Conceding the negligence of the defendants in the present case with respect to the careless manner in which the taxicab was operated, the undisputed evidence showing a lack of due caution on the part of the plaintiff precludes his right to recover. It therefore becomes unnecessary to consider the other points presented by the appellants.

The judgment is reversed.

Jamison, J., pro tem., and Finch, P.J., concurred.

A petition for a rehearing of this cause was denied by the District Court of Appeal on December 12, 1929, and the following opinion then rendered thereon:

THE COURT.

Upon a petition for rehearing two points are insisted upon: First, that the opinion which reversed the judgment for plaintiff upon the ground that he was guilty of contributory negligence fails to state that his *753 negligence was the proximate cause of the injuries which he sustained; second, that in spite of the contributory negligence of plaintiff the judgment should, nevertheless, be sustained on the doctrine of the "last clear chance." The first point is without merit. After reviewing the evidence the opinion clearly states that the failure of the plaintiff to look in the direction from which he should have anticipated the approach of vehicles, before attempting to cross the street, constituted contributory negligence. It was then said it was therefore necessary to reverse the judgment because "the undisputed evidence showing a lack of due caution on the part of plaintiff precludes his right of recovery." This conclusion is ample upon which to assume the appellate court was invoking the doctrine of contributory negligence which is necessarily based upon the assumption that the negligent acts or omissions on the part of the plaintiff in fact contributed to the cause of his injuries. Upon a careful review of the evidence we are unable to reach any other conclusion.
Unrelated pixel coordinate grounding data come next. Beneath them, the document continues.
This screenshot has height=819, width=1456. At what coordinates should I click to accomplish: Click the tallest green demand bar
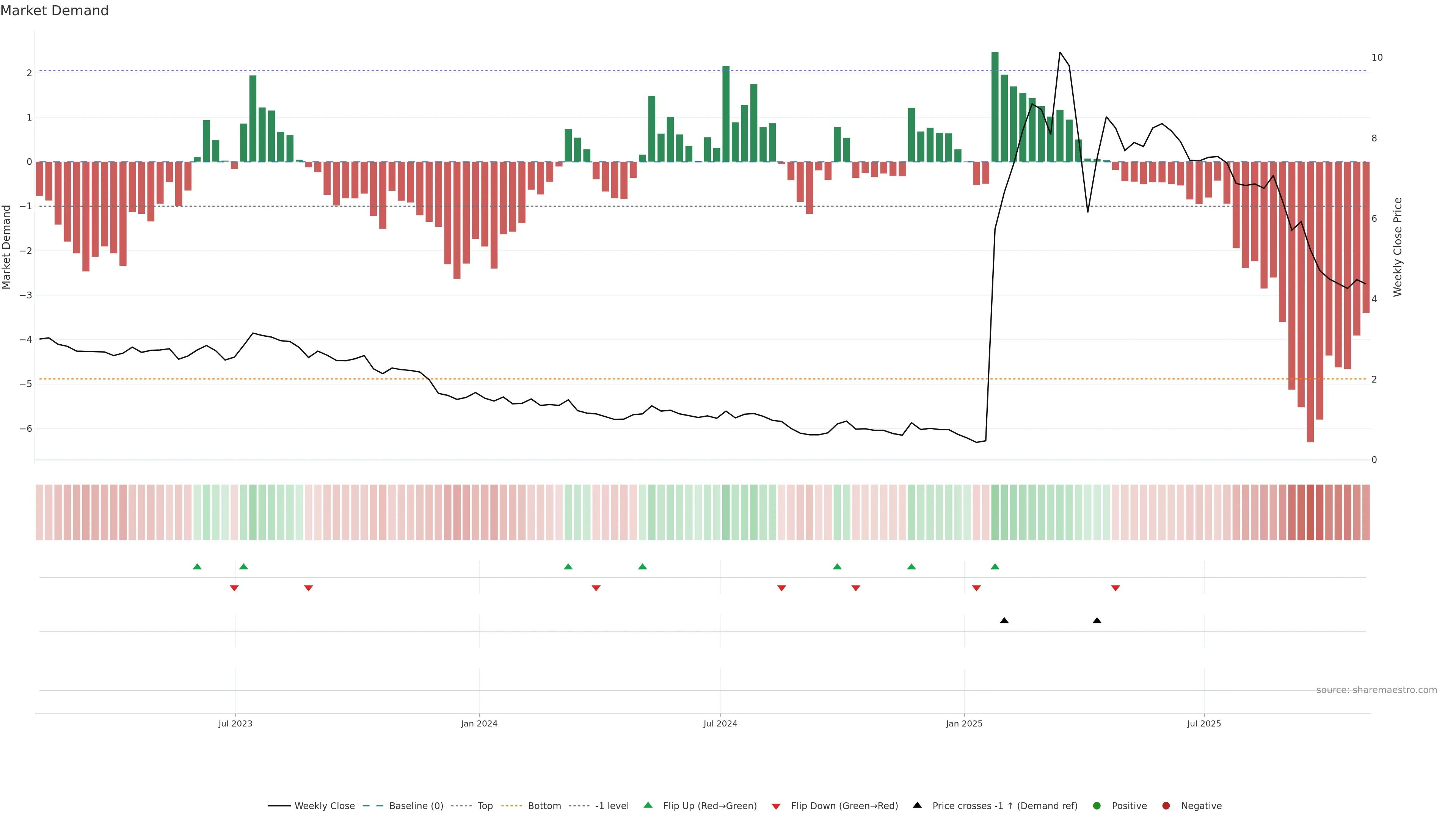pyautogui.click(x=995, y=107)
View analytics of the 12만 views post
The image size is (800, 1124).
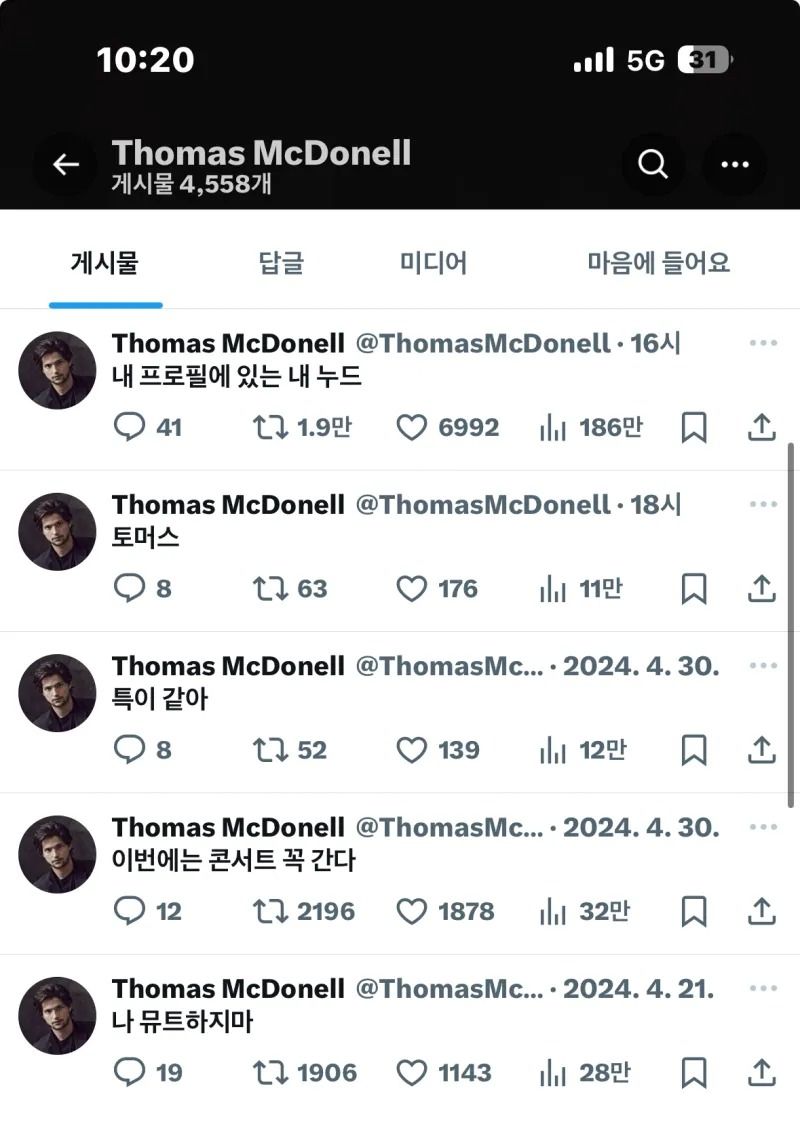click(553, 750)

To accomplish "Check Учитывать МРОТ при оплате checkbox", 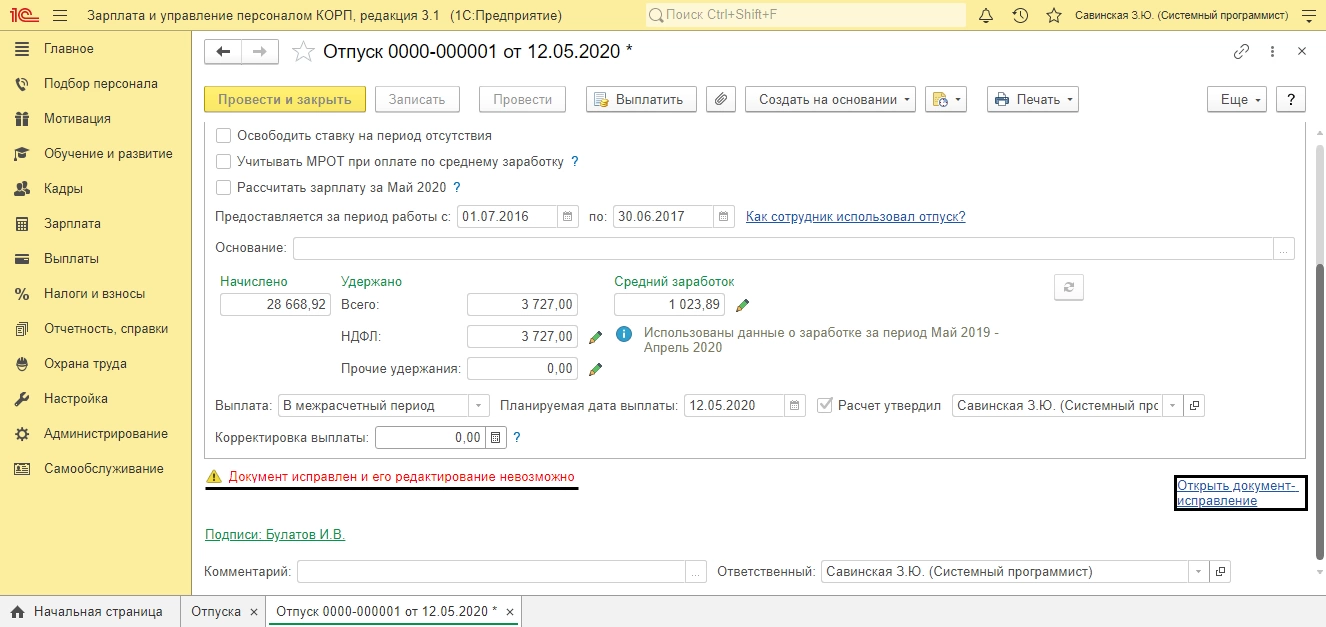I will pyautogui.click(x=224, y=161).
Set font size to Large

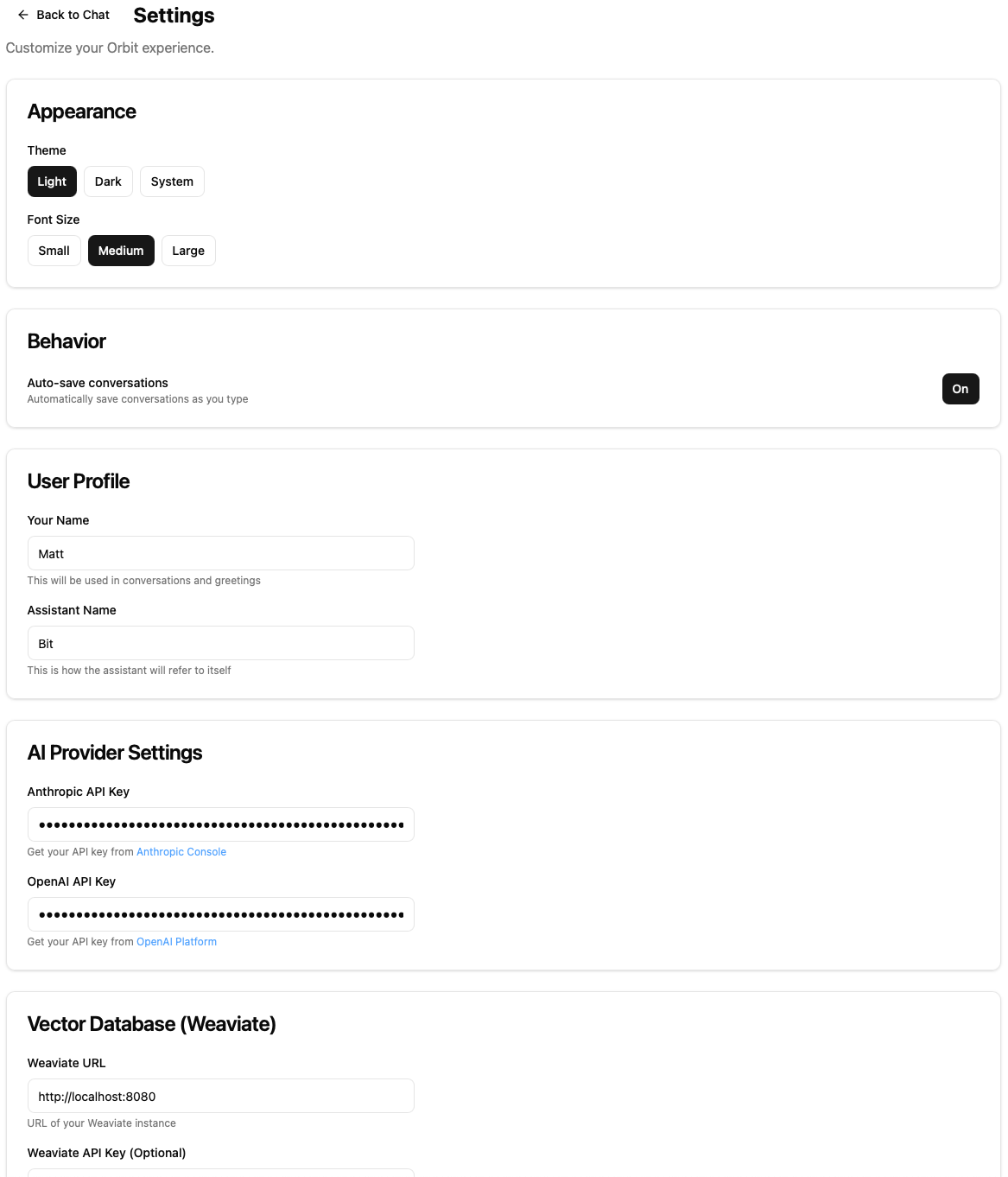[x=188, y=251]
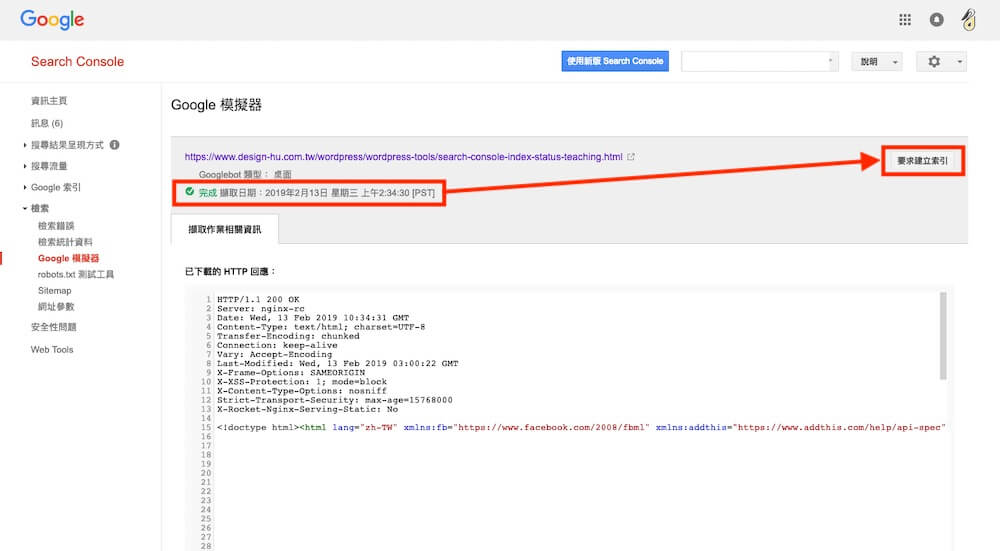Expand the Google 索引 sidebar section
Viewport: 1000px width, 551px height.
click(55, 187)
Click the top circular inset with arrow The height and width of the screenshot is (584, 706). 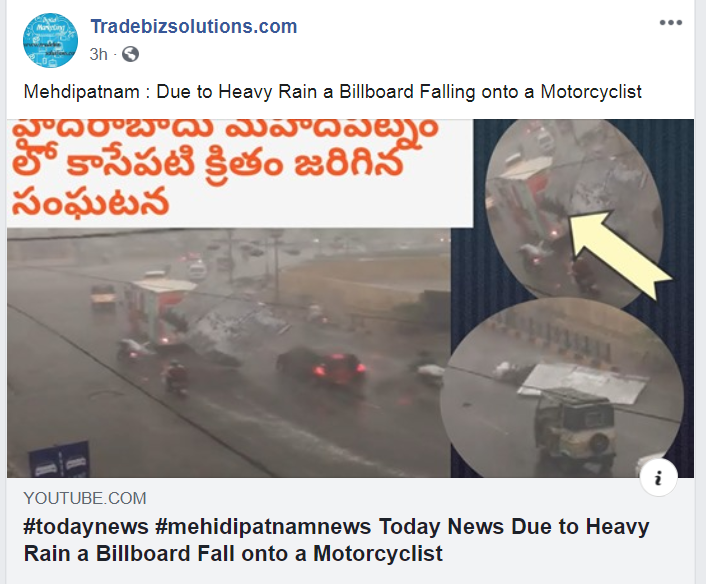pos(573,209)
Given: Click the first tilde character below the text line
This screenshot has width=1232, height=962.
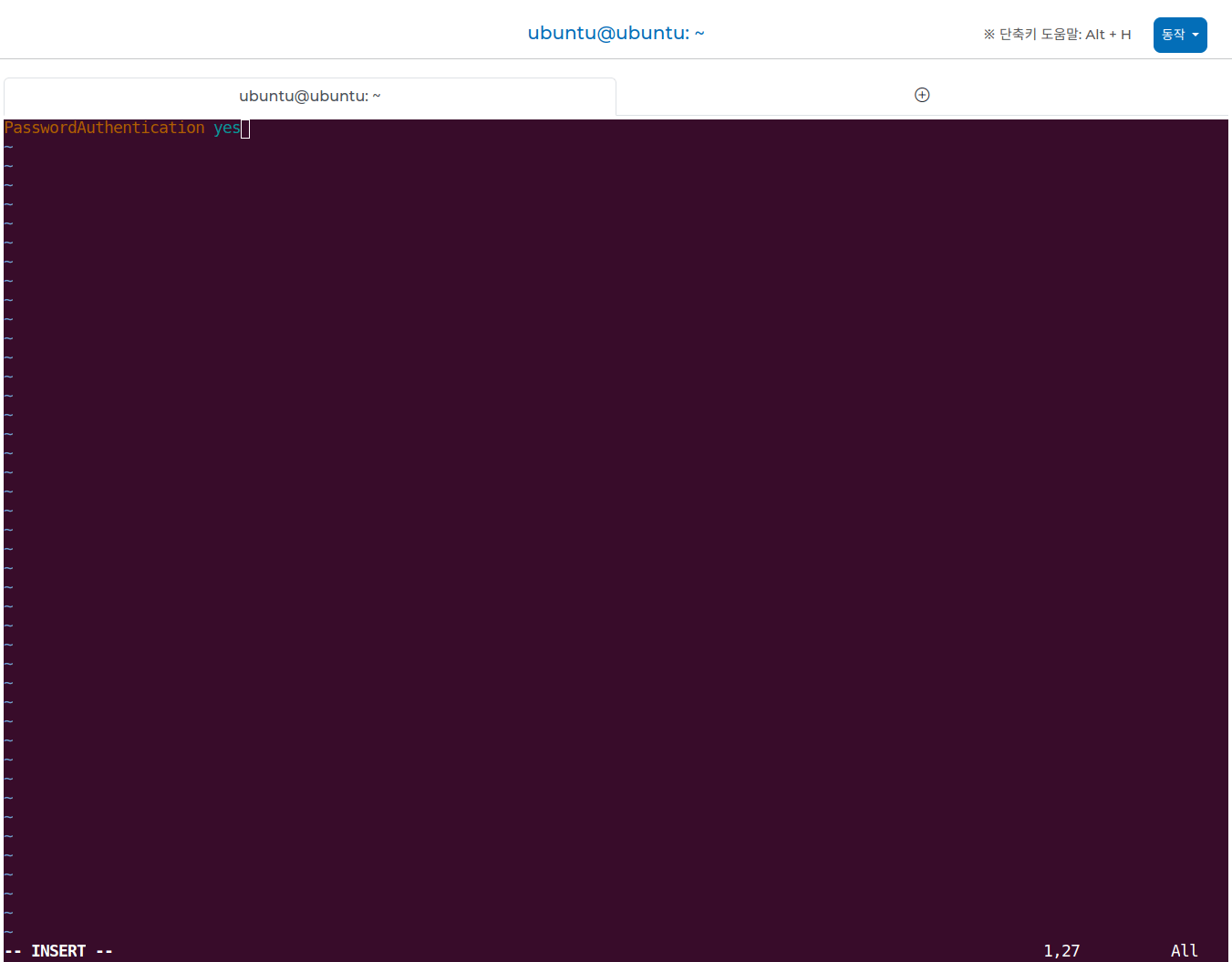Looking at the screenshot, I should (x=8, y=146).
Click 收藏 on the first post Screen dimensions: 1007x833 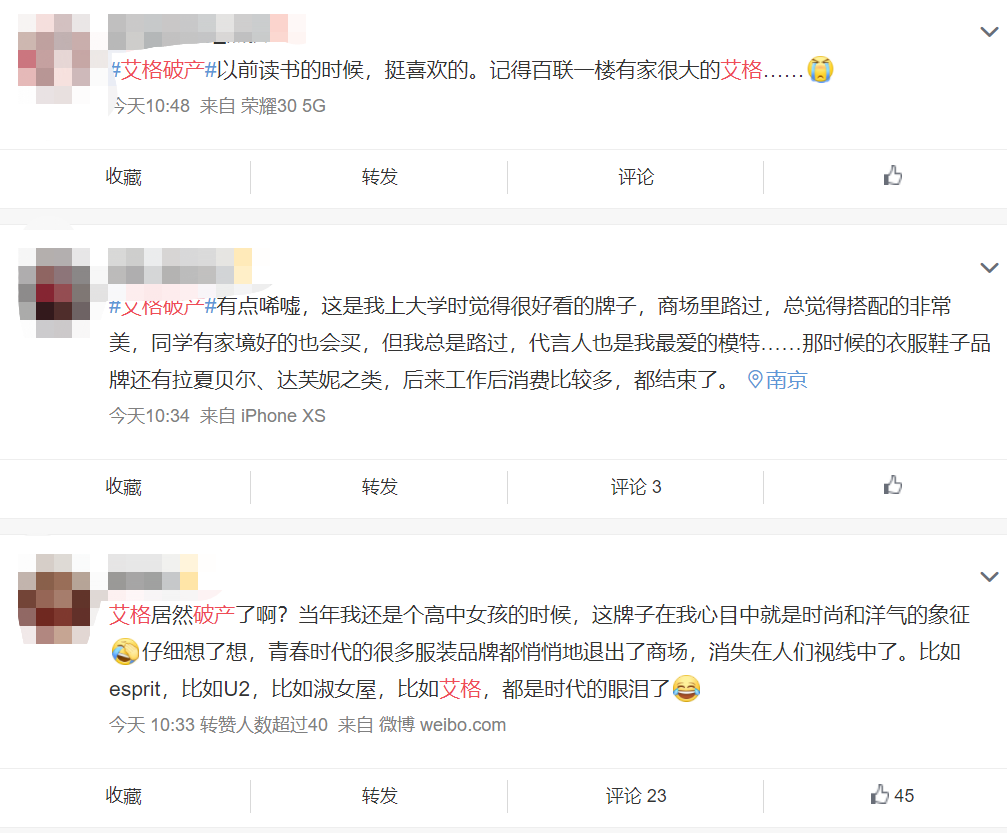(x=123, y=177)
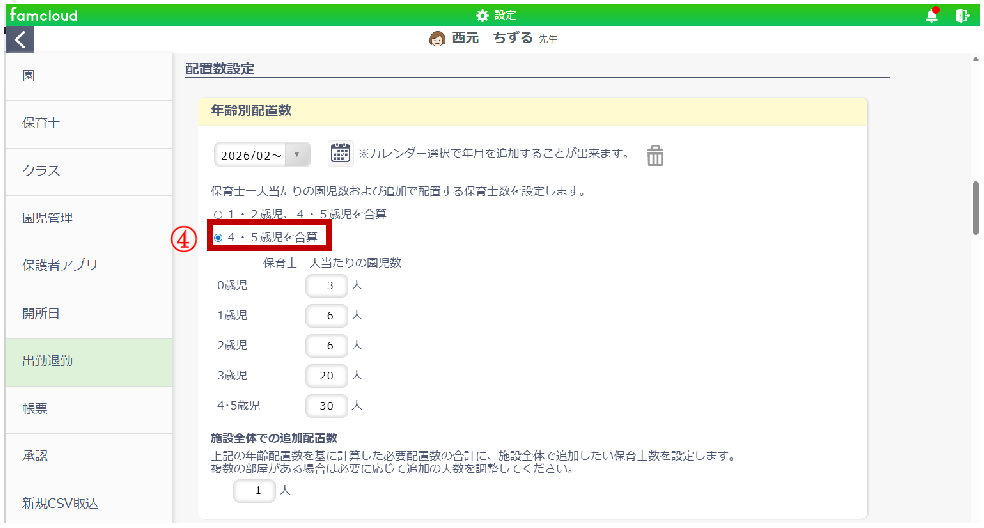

[3] It is true that the application of the doctrine of the last clear chance to avoid the accident, may properly be a question to be submitted to and determined by the jury. (19 Cal. Jur. 653, sec. 80; also, p. 733, sec. 139.) Although a construction of the evidence in the present case which would be most favorable to the plaintiff would admit of the application of this doctrine of the last clear chance (Darling v. PacificElec. Ry. Co., 197 Cal. 702 [242 P. 703]; Haber v. PacificElec. Ry. Co., 78 Cal.App. 617, 632 [248 P. 741]), unfortunately this court is precluded from considering its effect, since the issue was not presented to the jury by instructions or otherwise. There is nothing in the record indicating that the jury, in rendering its verdict, considered the doctrine of the last clear chance. No instruction upon this subject was offered. It therefore becomes necessary to deny the petition for rehearing.

It is so ordered.

A petition by respondent to have the cause heard in the Supreme Court, after judgment in the District Court of Appeal, was denied by the Supreme Court on January 9, 1930.